Salmon. Wild caught is ideal and if you don’t have access to fresh, frozen is a great option or even canned wild caught salmon makes a great addition to eggs or a green salad. Salmon is full of omega 3 fatty acids and even believed to be a source of Vitamin D – although sunlight is the best source for this!


Tasty fruits!  If your favorite fruit isn’t in season, opt for frozen. Frozen is picked and frozen at its peak, so retains a lot of the nutrition. Those with extra immune boosting benefits are citrus, berries, and apples.


Liver. Yep I went there. Not one you imagined I would say I bet. Liver is high in Vitamin A, B Vitamins and Zinc, which are all vital players for a healthy active immune system. One easy way to get it in is to cook it and mix it with some ground meat to make meatballs. You could also try a food based supplement.


Healthy fats. Healthy fats are going to help keep us full and satisfied so we are not mindlessly snacking all day long. Allowing time for your body to rest in between meals lets it focus on all its other duties that are important for optimal functioning. Additionally, consuming healthy fats with plant based foods increases the bioavailability of nutrients 8-14 times – basically meaning, helps our body actually get those great nutrients out of the foods and use them! Our family’s favorites are avocado, coconut and olives + their accompanying oils.


Probiotic foods. Also known as ferments, are foods that will help support your gut, which is where 70-80% of your immune system lives. Great options are raw fermented sauerkraut, kimchi, whole fat plain yogurt or kefir. 


Herbs. Easy to add onto roasted veggies, stir fries, as a dry rub for meat or stirred into a soup, sauce or dressing. Turmeric, oregano, ginger, and garlic are great choices for boosting the immune system. 


A smoothie is a really great way to get a lot of these foods in at one time. Try a combination of your favorite greens, cauliflower rice, kefir or yogurt, avocado, pumpkin seeds, chia / hemp / flax seeds, berries and a little fresh ginger! Check out my completely FREE eBook where I share more on the strategy I use for building a nourishing smoothie + tons of ideas for boosting nutrition. 

Also, while I think focusing on what you are adding in is extremely important and often by default will help naturally crowd out some of the not so desirable choices, I do have to mention one thing. Try your best to limit or avoid simple processed treats and sugar.

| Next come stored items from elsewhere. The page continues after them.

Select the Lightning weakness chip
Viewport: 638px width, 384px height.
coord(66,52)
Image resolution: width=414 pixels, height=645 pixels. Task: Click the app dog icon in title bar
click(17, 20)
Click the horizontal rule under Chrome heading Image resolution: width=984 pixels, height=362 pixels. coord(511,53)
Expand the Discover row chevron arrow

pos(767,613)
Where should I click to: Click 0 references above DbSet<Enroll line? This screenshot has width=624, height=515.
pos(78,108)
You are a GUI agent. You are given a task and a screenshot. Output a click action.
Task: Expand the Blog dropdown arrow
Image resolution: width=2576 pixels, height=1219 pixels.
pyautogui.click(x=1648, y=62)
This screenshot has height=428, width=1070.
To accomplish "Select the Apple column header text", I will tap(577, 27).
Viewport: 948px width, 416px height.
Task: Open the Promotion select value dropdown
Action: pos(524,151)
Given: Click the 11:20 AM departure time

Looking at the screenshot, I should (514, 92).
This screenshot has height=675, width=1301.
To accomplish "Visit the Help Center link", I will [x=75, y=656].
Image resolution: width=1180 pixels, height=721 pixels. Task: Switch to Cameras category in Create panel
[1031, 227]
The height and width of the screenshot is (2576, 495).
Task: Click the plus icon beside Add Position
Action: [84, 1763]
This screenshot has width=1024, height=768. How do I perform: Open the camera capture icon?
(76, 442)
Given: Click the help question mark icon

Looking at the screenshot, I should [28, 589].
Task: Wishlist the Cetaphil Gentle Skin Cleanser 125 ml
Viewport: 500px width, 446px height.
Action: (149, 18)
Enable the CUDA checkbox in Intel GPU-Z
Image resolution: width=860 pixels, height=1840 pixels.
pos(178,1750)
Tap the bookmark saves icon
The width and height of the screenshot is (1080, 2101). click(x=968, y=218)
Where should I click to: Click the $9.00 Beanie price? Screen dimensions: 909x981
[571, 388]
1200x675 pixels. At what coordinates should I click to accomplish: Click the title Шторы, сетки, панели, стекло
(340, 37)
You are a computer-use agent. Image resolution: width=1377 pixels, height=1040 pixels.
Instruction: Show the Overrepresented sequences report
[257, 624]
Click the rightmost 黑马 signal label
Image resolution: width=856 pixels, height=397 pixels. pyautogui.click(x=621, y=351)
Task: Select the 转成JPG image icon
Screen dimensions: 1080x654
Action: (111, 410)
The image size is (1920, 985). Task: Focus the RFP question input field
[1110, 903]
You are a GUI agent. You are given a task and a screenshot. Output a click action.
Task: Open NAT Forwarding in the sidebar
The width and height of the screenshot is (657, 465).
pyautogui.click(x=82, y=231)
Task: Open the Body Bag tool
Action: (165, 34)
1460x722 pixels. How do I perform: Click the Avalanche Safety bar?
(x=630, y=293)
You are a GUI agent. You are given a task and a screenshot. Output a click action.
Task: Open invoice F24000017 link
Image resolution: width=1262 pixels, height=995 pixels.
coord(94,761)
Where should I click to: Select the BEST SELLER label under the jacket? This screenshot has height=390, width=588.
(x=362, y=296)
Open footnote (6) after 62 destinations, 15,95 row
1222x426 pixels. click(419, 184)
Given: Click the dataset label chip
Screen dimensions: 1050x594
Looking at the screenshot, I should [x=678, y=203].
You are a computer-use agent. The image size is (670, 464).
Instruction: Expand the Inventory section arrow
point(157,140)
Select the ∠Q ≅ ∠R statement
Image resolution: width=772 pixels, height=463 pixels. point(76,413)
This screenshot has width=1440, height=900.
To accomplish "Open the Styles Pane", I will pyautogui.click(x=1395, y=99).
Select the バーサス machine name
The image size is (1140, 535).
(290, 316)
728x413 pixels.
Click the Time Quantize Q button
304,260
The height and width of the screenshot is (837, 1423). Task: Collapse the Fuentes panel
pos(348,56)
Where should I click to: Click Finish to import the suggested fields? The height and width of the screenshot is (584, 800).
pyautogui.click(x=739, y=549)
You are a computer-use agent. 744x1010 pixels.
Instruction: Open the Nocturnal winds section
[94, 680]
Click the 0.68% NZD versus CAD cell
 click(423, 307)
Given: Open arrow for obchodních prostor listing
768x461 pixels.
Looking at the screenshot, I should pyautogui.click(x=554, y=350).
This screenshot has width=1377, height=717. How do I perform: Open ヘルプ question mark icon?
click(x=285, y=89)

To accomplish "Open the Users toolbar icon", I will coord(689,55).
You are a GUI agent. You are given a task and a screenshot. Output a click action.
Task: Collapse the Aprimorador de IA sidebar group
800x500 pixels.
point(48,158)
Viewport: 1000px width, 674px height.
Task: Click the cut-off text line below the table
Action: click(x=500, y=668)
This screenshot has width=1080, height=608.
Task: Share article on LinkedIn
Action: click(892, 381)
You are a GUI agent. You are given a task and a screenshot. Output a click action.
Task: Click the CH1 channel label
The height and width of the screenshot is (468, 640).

According to Dr. Elisa Song, within 30 minutes of eating simple sugars (like glucose, refined sugar, and fructose), the ability of your white blood cells to “eat up” viruses and bacteria that are trying to invade DECREASES by 50%! And that effect lasts for at least 5 hours!  Mind blowing right?! Of course, I always knew sugar wasn’t great for me, but the first time I heard that, it took it to a whole new level.